Michael H. Krane, email@example.com
Daniel Sinder, James Flanagan
CAIP Center, Rutgers University, Piscataway, NJ 08854-8088 USA
Popular version of papers 3aSCb1 and 3aSCb6
Presented Wednesday morning, March 17, 1999
ASA/EAA/DAGA '99 Meeting, Berlin, Germany
If you have used a telephone lately you've surely encountered the now ubiquitous voice prompt menu. It is often an easy matter to determine whether the voice you are hearing is a recording of a human speaking or one produced entirely by a computer, or "synthesized", in the parlance of speech technology. One reason a synthetic voice is easy to spot is that it lacks the natural rhythm and pitch variations inherent in the expressiveness of ordinary language. Another reason is that the sounds themselves are but a rough copy of the sounds we produce when we speak. It turns out that knowledge of the same processes by which smokers blow smoke rings may actually be the missing link to improved synthetic speech.
For many years it has been thought that a better description of the physical process by which the sounds are produced would make synthetic speech sounds mimic real ones more faithfully. The problem lies in how these physical processes have been modeled. Airflow problems are notoriously complex; suitable approximations are nearly always sought in order to highlight the most relevant physics. The classical approach in speech science has been to reduce the problem to one of purely sound motion, where still air in the vocal system and outside the mouth is disturbed only by the small compressions and expansions which comprise the sound field. While this approximation has allowed a great deal of progress in understanding how speech sounds are produced and how to mimic them with a computer, speech synthesis based on this model is easily recognizable as artificial. In reality, sound is not the only kind of air motion involved. The air in the vocal system is not static, but moves from the lungs out of the mouth, carrying the sound field along with it. In addition, turbulence is generated. While these two types of motion are not acoustic, they can have a profound impact on how sounds are produced and how they are transmitted to the ear of the listener.
A systematic effort to apply a specialization of the science of fluid mechanics, known as aeroacoustics, to speech is now in its infancy. Aeroacoustics was developed in the early 1950s to help reduce noise from jet aircraft engines being developed for civilian use -- a problem concerning by sound production and transmission by airflow. Aeroacousticians bring several tools and expertise previously unavailable to speech science: a theoretical framework that is more general than the one speech science has used heretofore, and techniques, both computational and experimental, by which airflow and the sound it makes may be characterized.

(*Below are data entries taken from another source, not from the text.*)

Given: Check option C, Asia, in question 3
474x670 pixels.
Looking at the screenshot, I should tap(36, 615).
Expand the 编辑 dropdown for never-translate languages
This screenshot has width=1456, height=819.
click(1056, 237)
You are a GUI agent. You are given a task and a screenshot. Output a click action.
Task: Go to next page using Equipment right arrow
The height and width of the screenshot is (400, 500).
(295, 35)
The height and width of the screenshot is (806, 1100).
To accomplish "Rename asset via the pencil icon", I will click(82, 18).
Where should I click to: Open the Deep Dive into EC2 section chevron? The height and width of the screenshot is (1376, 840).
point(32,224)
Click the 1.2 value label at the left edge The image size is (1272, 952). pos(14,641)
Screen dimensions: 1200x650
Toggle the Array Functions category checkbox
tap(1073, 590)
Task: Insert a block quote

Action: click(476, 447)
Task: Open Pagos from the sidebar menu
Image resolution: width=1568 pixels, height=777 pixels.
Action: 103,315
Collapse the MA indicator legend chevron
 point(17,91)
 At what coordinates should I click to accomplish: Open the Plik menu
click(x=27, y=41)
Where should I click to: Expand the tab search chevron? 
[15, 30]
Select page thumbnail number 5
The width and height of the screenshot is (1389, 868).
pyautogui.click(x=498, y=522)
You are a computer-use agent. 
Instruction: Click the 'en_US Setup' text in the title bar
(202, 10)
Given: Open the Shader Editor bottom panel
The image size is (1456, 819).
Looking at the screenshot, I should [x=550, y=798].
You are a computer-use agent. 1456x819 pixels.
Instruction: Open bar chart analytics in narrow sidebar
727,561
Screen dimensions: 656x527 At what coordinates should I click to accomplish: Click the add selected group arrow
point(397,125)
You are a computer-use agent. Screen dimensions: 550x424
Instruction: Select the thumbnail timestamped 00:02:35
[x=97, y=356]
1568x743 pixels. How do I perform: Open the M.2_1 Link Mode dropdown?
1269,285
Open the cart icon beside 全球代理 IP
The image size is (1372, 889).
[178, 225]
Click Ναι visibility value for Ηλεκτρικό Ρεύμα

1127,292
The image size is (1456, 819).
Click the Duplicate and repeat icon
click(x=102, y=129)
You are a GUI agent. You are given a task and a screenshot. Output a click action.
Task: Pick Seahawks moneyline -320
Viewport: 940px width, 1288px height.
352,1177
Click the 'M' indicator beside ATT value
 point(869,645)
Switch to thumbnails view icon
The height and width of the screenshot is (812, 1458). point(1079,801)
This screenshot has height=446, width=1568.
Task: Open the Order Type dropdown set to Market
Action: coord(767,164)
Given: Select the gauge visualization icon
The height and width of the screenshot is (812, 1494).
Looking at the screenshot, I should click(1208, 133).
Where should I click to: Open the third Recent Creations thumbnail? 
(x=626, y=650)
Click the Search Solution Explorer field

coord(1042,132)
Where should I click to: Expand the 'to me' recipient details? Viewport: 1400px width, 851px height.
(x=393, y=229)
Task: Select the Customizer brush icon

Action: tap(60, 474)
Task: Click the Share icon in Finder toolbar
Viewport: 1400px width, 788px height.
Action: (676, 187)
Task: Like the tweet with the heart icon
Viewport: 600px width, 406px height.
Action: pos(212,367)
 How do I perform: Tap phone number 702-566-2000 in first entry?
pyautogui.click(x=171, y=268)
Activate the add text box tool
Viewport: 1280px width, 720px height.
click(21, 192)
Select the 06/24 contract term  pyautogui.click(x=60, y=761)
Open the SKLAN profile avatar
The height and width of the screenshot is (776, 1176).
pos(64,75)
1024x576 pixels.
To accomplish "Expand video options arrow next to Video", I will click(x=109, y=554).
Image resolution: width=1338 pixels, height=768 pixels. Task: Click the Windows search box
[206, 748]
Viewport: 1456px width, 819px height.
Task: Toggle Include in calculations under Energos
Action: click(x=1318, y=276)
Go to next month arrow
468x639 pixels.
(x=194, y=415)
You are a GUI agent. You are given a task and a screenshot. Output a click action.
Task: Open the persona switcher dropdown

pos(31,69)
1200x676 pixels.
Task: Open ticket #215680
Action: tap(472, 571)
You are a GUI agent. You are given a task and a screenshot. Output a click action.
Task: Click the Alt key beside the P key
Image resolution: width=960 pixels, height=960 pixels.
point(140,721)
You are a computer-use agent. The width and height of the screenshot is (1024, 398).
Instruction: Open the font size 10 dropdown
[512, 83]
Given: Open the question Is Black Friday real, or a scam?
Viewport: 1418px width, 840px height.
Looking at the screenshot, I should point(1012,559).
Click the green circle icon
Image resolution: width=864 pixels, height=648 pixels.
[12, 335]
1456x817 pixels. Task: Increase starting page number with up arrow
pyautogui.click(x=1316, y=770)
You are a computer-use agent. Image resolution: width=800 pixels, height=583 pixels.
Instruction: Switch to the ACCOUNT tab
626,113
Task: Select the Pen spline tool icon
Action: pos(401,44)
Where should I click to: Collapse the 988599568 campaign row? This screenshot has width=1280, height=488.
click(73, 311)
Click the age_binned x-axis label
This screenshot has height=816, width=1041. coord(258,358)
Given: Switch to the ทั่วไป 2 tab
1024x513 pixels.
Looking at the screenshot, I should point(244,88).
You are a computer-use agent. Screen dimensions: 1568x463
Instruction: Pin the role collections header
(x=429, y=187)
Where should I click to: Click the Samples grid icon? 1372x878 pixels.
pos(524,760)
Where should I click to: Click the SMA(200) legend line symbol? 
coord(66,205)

First, the air in which sound waves need to travel is itself moving, and in a non-uniform way. This motion of the acoustic medium carries the sound waves along with it. In speech, this effect is important only if the vocal tract has narrow constrictions, such as those formed by nearly touching the tongue to the palate, as we do when we say "sssssss." The narrower the constriction, the greater the air velocity due to acoustic fluctuations. In a situation where there is no net flow of air, a parcel of air oscillates back and forth in the constriction. The tendency of the air to resist this back-and-forth motion increases as the diameter of the constriction gets smaller and the length of the constriction gets larger. If the air has net motion in one direction or the other due to motion of the acoustic medium through the constriction, however, then the parcel of air may be blown out of the constriction before it has time to oscillate back and forth. This has a profound impact on the resistance of the air to acoustic fluctuations, and to the frequencies at which the vocal system will resonate. The net effect of bulk air motion on speech sounds is to lower these resonant frequencies.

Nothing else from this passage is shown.